Another way to actually show that your function is not surjective is to show that $f(g(x))\leq \frac92$, therefore there is no element $x\in\mathbb Z_+$ such that $f(g(x))=10$.
Hint. For all $x\in V\subset\mathbb{R}$ it holds that $$-1 \leq \sin(x)\leq 1$$ Hence we have that $$-\frac15+4\leq \frac15\sin(\pi g(x)) + 4\leq \frac15+4$$ and therefore $$\frac{19}{5}\leq f(g(x))\leq \frac{21}{5}$$
Now consider any value outside that range.

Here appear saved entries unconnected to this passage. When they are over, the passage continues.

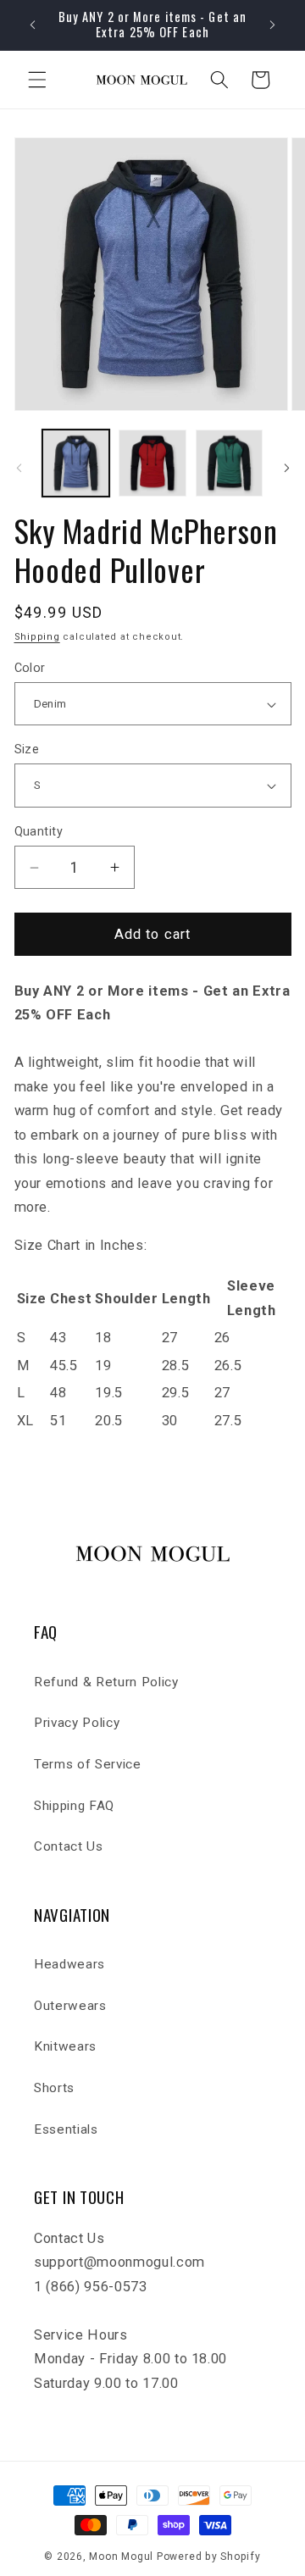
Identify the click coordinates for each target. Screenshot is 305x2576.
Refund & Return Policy (106, 1682)
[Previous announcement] (33, 24)
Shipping (37, 636)
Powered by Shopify (209, 2556)
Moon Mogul (121, 2556)
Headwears (69, 1964)
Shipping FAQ (74, 1805)
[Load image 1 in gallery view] (76, 463)
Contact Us (68, 1846)
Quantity (39, 831)
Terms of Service (87, 1764)
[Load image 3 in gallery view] (229, 463)
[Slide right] (286, 467)
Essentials (66, 2129)
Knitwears (65, 2046)
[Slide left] (18, 467)
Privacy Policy (76, 1722)
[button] (37, 79)
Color (30, 668)
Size (27, 749)
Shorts (54, 2088)
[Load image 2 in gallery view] (152, 463)
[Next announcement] (272, 24)
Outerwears (70, 2005)
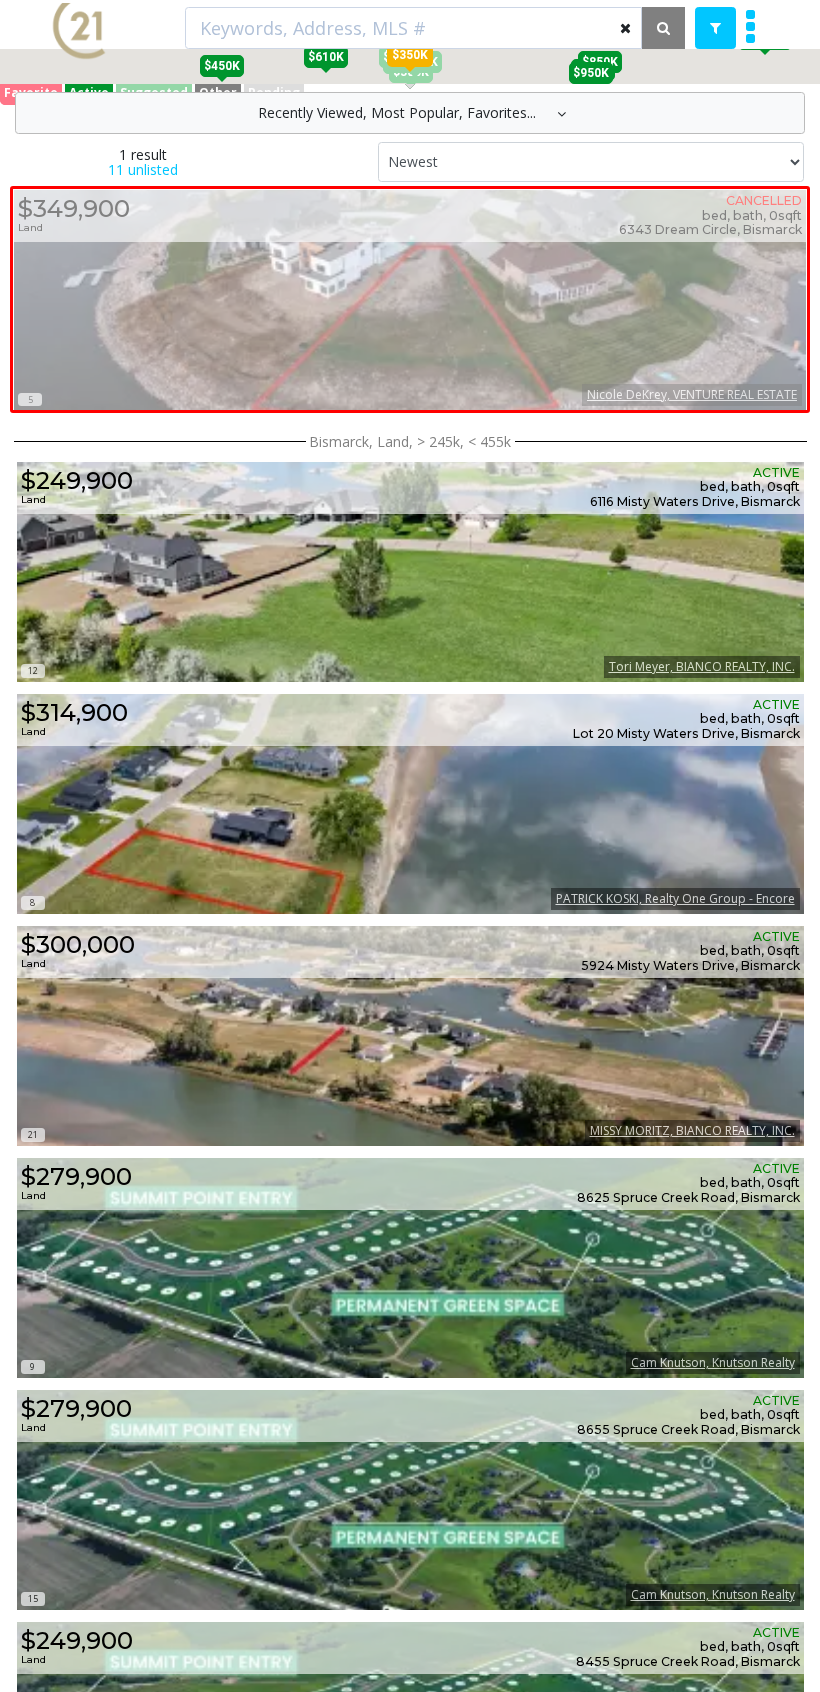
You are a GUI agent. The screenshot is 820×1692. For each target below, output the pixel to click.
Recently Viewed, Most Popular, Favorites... (399, 112)
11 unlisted (143, 169)
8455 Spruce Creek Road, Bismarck (688, 1662)
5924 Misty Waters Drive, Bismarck (690, 966)
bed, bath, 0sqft (750, 487)
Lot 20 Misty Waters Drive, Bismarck (686, 734)
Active (776, 473)
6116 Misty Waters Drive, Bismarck (695, 502)
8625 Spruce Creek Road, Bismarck (688, 1198)
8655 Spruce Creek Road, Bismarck (688, 1430)
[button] (410, 55)
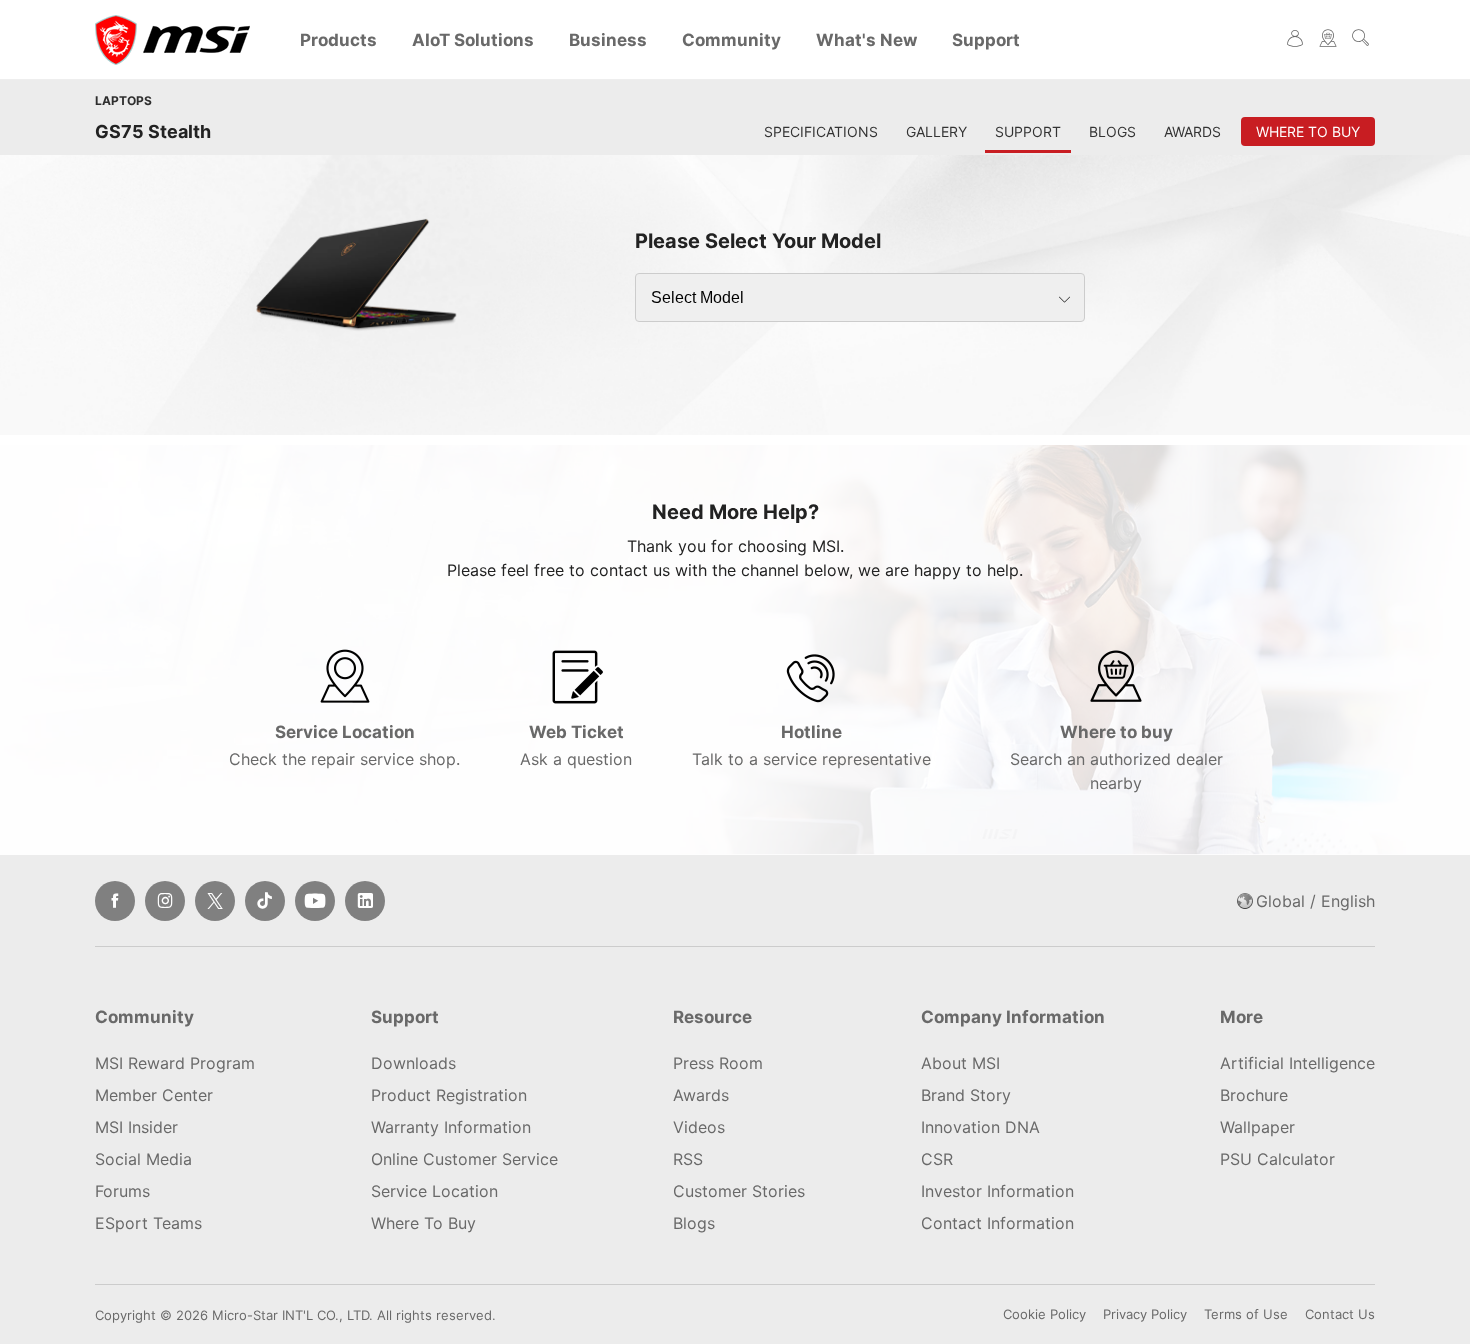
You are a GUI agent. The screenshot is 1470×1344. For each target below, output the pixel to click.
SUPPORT (1028, 131)
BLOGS (1112, 131)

We have $h : \mathbb{Z}_+ \to \mathbb{R}_+$, a surjective function $h$ would for every $y \in \mathbb{R}_+$ have a $x \in \mathbb{Z}_+$ with $y = h(x)$.
This would mean that one could find an enumeration for $\mathbb{R}_+$, a surjective function $\varphi : \mathbb{N} \to \mathbb{R}_+$, which is not possible.
When you noticed $h(1)=h(5)$ (don't use square brackets for this), you may have noticed that actually $h(x+4) = h(x)$ for all $x$. Therefore the image of $h$ consists of $h(1)$, $h(2)$, $h(3)$, and $h(4)$ only. Since these are only finitely many values, they are not all of $\mathbb R_+$.
Indeed, you also have $h(2)=4=h(4)$, the image consists of three numbers.
It's because $\mathbb Q$ is countable while $\mathbb R$ isn't. Apart from the fact that the function is bounded you have that you misses values within it's bounds too, consider the equation:
$${1\over 5}\sin{-7\pi x\over 2} + 4 = {1\over 5}\sin C +4$$
has the solutions $-7\pi x/2 = \pi/2 \pm (\pi/2 - C)$ that is:
$$x = -{2\over 7 \pi} (\pi/2 \pm (\pi/2 - C) = -{1 \pm ( - 2C/\pi)\over 7 }$$
Now if $2C/\pi$ is irrational (for example $1/\sqrt{2}$) the solutions would be all irrational. This means the function don't take those values either.
Whether it is surjective or not depends on the codomain. You can define a codomain as a set of all possible real outputs and thus make the function surjective.
However, assuming most naturally the codomain is $\mathbb R$ (because we talk about real-valued functions) or $\mathbb R_+$ (because that's a codomain of $f$, which is external in the requested function composition), the function $h$ obtained is not surjective, because the sine function is bounded by $+1$, so the maximum value of $\frac 15\,\sin(anything)+4$ will not exceed $\frac{21}5$, hence $h$ values will not cover the range $(\frac{21}5,\infty)$, which is a subset of the codomain (either $\mathbb R$ or $\mathbb R_+$).